Grieks en Latijn is vaak een onderdeel van het vakkenpakket. (Klassieke) Boeken lezen is een belangrijk onderdeel van deze methode.
Voordelen:
- Deze methode is al eeuwen een betrouwbare lesmethode
- Omdat deze methode populair is, zijn er veel kant en klare lespakketten beschikbaar (hoewel in het Engels).
- Kinderen leren logisch en kritisch denken
Nadelen:
- Hoewel veel lezen absoluut een voordeel kan zijn, is dit een nadeel voor hen die moeite hebben met lezen.

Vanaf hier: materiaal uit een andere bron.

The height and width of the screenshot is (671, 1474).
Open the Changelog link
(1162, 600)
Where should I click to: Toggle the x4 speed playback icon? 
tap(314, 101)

- Minder praktisch: niet iedereen heeft later baat bij het kennen van Latijn en Grieks
Unschooling
Unschooling staat precies tegenover thuisschool. Er wordt geleerd door het dagelijks leven heen en niet met schoolboeken. John Holt was de pionier van deze onderwijsvorm in de jaren ‘70 en schreef er vele boeken over. Zijn overtuiging was dat kinderen een aangeboren nieuwsgierigheid bezitten en dat ze graag willen leren. Het kind geeft zelf de interesses aan en als ouder geef je dan de mogelijkheden om dit op de best mogelijke manier te doen. Het idee is dat kinderen het leren zo liefhebben dat ze zich later alles kunnen aanleren wat ze maar willen. Elk kind is anders en heeft verschillende interesses en daarom is Unschooling de meest gepersonaliseerde manier van lesgeven.
Voordelen:
- Het kind studeert wat hem interesseert, dit maakt het leren gemakkelijker.
- Weinig structuur nodig
- Terwijl andere stijlen vaak zwaar leunen op boeken, gaat het bij Unschooling meer over ervaringen, ontmoetingen, doen en ontdekken.
Nadelen:
- Er kunnen gemakkelijk gaten ontstaan in het onderwijs, doordat ze bepaalde interesses niet hadden. Later zijn ze dit onderwijs misschien toch nodig bij een eventuele vervolgopleiding.
- Weinig structuur is voor sommigen misschien teveel vrijheid.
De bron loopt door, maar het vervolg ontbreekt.